■ Problem to work on
Can you give all the records again without altering a single character?

BEGIN Input data

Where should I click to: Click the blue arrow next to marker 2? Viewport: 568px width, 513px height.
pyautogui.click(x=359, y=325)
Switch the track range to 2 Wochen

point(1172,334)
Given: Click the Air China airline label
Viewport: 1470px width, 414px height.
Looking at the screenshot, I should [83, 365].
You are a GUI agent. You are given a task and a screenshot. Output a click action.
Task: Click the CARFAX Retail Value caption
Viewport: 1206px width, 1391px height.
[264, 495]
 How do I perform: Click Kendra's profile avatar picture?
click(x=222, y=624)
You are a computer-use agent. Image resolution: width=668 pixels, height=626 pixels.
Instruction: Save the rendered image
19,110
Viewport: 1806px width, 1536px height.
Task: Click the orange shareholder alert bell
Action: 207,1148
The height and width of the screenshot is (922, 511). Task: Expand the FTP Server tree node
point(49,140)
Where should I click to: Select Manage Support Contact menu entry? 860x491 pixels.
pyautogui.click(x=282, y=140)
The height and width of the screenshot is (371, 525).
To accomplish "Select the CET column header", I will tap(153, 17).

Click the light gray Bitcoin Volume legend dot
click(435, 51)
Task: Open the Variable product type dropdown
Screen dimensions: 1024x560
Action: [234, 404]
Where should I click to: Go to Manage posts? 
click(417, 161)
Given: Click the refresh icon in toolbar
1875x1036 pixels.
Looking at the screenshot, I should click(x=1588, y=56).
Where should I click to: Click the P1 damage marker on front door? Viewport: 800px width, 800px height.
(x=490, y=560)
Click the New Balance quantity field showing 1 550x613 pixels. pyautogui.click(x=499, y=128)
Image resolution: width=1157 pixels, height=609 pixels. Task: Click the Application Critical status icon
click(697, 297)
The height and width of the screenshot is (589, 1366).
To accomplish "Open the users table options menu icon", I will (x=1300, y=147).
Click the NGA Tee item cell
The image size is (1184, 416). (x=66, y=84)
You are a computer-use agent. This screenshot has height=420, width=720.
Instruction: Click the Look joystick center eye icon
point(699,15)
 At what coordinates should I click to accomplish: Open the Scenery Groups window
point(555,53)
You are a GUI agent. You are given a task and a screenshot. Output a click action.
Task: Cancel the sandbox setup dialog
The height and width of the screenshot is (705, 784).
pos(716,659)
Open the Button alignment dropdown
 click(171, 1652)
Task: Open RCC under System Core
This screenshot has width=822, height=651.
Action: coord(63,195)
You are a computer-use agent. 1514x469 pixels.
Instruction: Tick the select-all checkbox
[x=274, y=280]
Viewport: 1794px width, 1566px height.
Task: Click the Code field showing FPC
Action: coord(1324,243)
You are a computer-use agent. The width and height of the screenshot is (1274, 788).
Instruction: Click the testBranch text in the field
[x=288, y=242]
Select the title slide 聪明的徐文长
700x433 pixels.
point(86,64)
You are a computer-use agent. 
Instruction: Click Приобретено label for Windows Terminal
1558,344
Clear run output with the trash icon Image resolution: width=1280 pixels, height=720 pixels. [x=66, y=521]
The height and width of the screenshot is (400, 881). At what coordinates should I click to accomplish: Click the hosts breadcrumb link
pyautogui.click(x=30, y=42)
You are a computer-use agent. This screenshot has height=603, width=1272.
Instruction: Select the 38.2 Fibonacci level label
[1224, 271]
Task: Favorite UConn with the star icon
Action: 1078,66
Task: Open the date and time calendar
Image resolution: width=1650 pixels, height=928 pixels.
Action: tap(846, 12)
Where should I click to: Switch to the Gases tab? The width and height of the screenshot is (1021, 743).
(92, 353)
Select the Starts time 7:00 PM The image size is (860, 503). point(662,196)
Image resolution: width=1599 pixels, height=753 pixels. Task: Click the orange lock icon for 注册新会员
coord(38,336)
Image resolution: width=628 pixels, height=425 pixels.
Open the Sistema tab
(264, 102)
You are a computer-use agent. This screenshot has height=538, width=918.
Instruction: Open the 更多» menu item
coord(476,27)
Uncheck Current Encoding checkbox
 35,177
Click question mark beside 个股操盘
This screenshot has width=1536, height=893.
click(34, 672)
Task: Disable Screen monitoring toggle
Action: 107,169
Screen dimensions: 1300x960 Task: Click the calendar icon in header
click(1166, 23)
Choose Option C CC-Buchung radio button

END Input data

■ Output for this task
Where should I click to: Click the blue arrow next to marker 2? Viewport: 568px width, 513px height.
pyautogui.click(x=359, y=325)
Switch the track range to 2 Wochen

point(1172,334)
Given: Click the Air China airline label
Viewport: 1470px width, 414px height.
Looking at the screenshot, I should [83, 365].
You are a GUI agent. You are given a task and a screenshot. Output a click action.
Task: Click the CARFAX Retail Value caption
Viewport: 1206px width, 1391px height.
[264, 495]
 How do I perform: Click Kendra's profile avatar picture?
click(x=222, y=624)
You are a computer-use agent. Image resolution: width=668 pixels, height=626 pixels.
Instruction: Save the rendered image
19,110
Viewport: 1806px width, 1536px height.
Task: Click the orange shareholder alert bell
Action: 207,1148
The height and width of the screenshot is (922, 511). Task: Expand the FTP Server tree node
point(49,140)
Where should I click to: Select Manage Support Contact menu entry? 860x491 pixels.
pyautogui.click(x=282, y=140)
The height and width of the screenshot is (371, 525).
To accomplish "Select the CET column header", I will tap(153, 17).

Click the light gray Bitcoin Volume legend dot
click(435, 51)
Task: Open the Variable product type dropdown
Screen dimensions: 1024x560
Action: [234, 404]
Where should I click to: Go to Manage posts? 
click(417, 161)
Given: Click the refresh icon in toolbar
1875x1036 pixels.
Looking at the screenshot, I should click(x=1588, y=56).
Where should I click to: Click the P1 damage marker on front door? Viewport: 800px width, 800px height.
(x=490, y=560)
Click the New Balance quantity field showing 1 550x613 pixels. pyautogui.click(x=499, y=128)
Image resolution: width=1157 pixels, height=609 pixels. Task: Click the Application Critical status icon
click(697, 297)
The height and width of the screenshot is (589, 1366).
To accomplish "Open the users table options menu icon", I will (x=1300, y=147).
Click the NGA Tee item cell
The image size is (1184, 416). (x=66, y=84)
You are a computer-use agent. This screenshot has height=420, width=720.
Instruction: Click the Look joystick center eye icon
point(699,15)
 At what coordinates should I click to accomplish: Open the Scenery Groups window
point(555,53)
You are a GUI agent. You are given a task and a screenshot. Output a click action.
Task: Cancel the sandbox setup dialog
The height and width of the screenshot is (705, 784).
pos(716,659)
Open the Button alignment dropdown
 click(171, 1652)
Task: Open RCC under System Core
This screenshot has width=822, height=651.
Action: coord(63,195)
You are a computer-use agent. 1514x469 pixels.
Instruction: Tick the select-all checkbox
[x=274, y=280]
Viewport: 1794px width, 1566px height.
Task: Click the Code field showing FPC
Action: coord(1324,243)
You are a computer-use agent. The width and height of the screenshot is (1274, 788).
Instruction: Click the testBranch text in the field
[x=288, y=242]
Select the title slide 聪明的徐文长
700x433 pixels.
point(86,64)
You are a computer-use agent. 
Instruction: Click Приобретено label for Windows Terminal
1558,344
Clear run output with the trash icon Image resolution: width=1280 pixels, height=720 pixels. [x=66, y=521]
The height and width of the screenshot is (400, 881). At what coordinates should I click to accomplish: Click the hosts breadcrumb link
pyautogui.click(x=30, y=42)
You are a computer-use agent. This screenshot has height=603, width=1272.
Instruction: Select the 38.2 Fibonacci level label
[1224, 271]
Task: Favorite UConn with the star icon
Action: 1078,66
Task: Open the date and time calendar
Image resolution: width=1650 pixels, height=928 pixels.
Action: tap(846, 12)
Where should I click to: Switch to the Gases tab? The width and height of the screenshot is (1021, 743).
(92, 353)
Select the Starts time 7:00 PM The image size is (860, 503). point(662,196)
Image resolution: width=1599 pixels, height=753 pixels. Task: Click the orange lock icon for 注册新会员
coord(38,336)
Image resolution: width=628 pixels, height=425 pixels.
Open the Sistema tab
(264, 102)
You are a computer-use agent. This screenshot has height=538, width=918.
Instruction: Open the 更多» menu item
coord(476,27)
Uncheck Current Encoding checkbox
 35,177
Click question mark beside 个股操盘
This screenshot has width=1536, height=893.
click(34, 672)
Task: Disable Screen monitoring toggle
Action: 107,169
Screen dimensions: 1300x960 Task: Click the calendar icon in header
click(1166, 23)
Choose Option C CC-Buchung radio button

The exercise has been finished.